◆ **PROBLEMS AND TASKS**
1) List the people, companies, and restaurants named in the call transcript.
2) From the call transcript, quote the text between "But we know" and "Okay. Thank you.", inclusive.
3) Condense the paragraph of the call transcript beginning "But we know people are eating somewhere" into a short bulleted list that keeps its main facts.

◆ **DOCUMENT PASSAGE**
-*-*-

So one of the things we have got to be able to figure out, is if you are in center line, you don’t have the capacity to have a side door for take-out, how do you affect changes in your take-out process, that are still consumer friendly? So that is really sort of number one. Number two would be the positioning of the kitchen in relationship to how we actually service the dining room. We may have to make some modifications to our kitchen design. Then again, we don’t want to jump in with both feet before we get a couple of those in the ground, and risk the potential of compromising the guest experience or the product experience.
The second part was around Super Bowl. One of the things that we have found effective over the past year or so, through the use of our warrior card, which is our customer loyalty card at the Bistro. We’ve got about — approaching 2 million active participants in that program. And as we think about ways to communicating with our most frequent guests, driving them to use the Bistro at times when they wouldn’t typically think about it, around certain events or certain days. So for example, the Super Bowl this year, we knew people weren’t going to be dining in our restaurants, and history tells us that is one of the slowest days of the year.
But we know people are eating somewhere, so we used our warrior card connections, and through the e-mail communication, we offered them, I believe it was a 20% discount on all take-out orders. We saw a significant increase on a year-over-year basis, between Super Bowl last year and Super Bowl Sunday this year. We saw significant increase in, obviously in take-out. And so, those types of promotions for our most regular guest take periods of time where the restaurant is frequently not very busy, and allows us to just to drive a little incremental traffic on those days.

 

 


 

Brad Ludington — Keybanc Capital Markets — Analyst
Okay. Thank you.

-*-*-

◆ **MATERIAL PROVIDED**
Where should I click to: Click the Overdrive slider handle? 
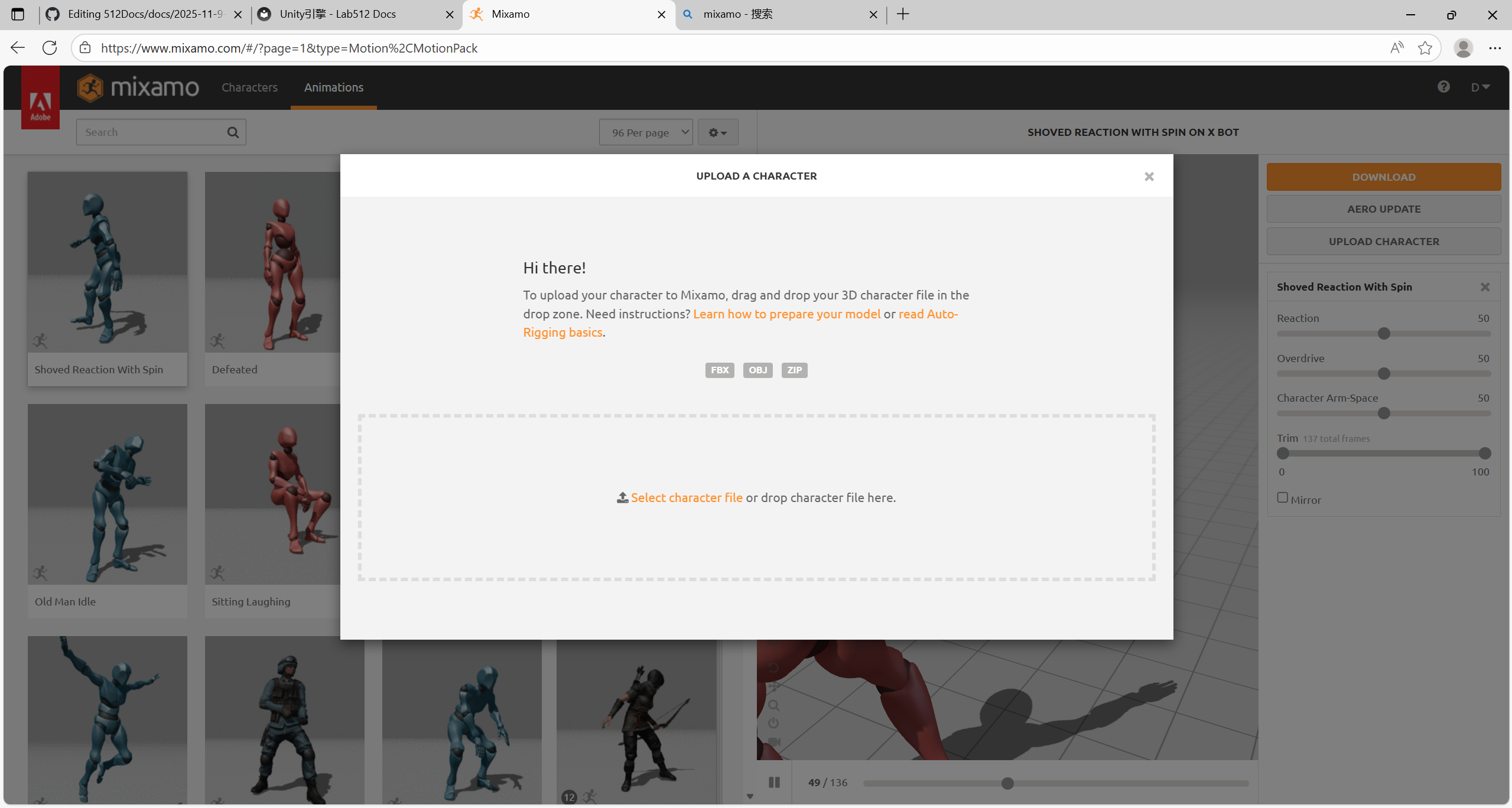click(1383, 374)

-*-*-

◆ **CORRECT ANSWERS**
1)
Brad Ludington
Keybanc Capital Markets
the Bistro

2)
But we know people are eating somewhere, so we used our warrior card connections, and through the e-mail communication, we offered them, I believe it was a 20% discount on all take-out orders. We saw a significant increase on a year-over-year basis, between Super Bowl last year and Super Bowl Sunday this year. We saw significant increase in, obviously in take-out. And so, those types of promotions for our most regular guest take periods of time where the restaurant is frequently not very busy, and allows us to just to drive a little incremental traffic on those days.

 

 


 

Brad Ludington — Keybanc Capital Markets — Analyst
Okay. Thank you.

3)
- Warrior card e-mails offered a discount on all take-out orders; the speaker believes it was 20%.
- Take-out rose significantly from last year's Super Bowl to this year's Super Bowl Sunday.
- Promotions like this one target the most regular guests during periods when the restaurant is usually not busy.
- They bring in a little extra traffic on those days.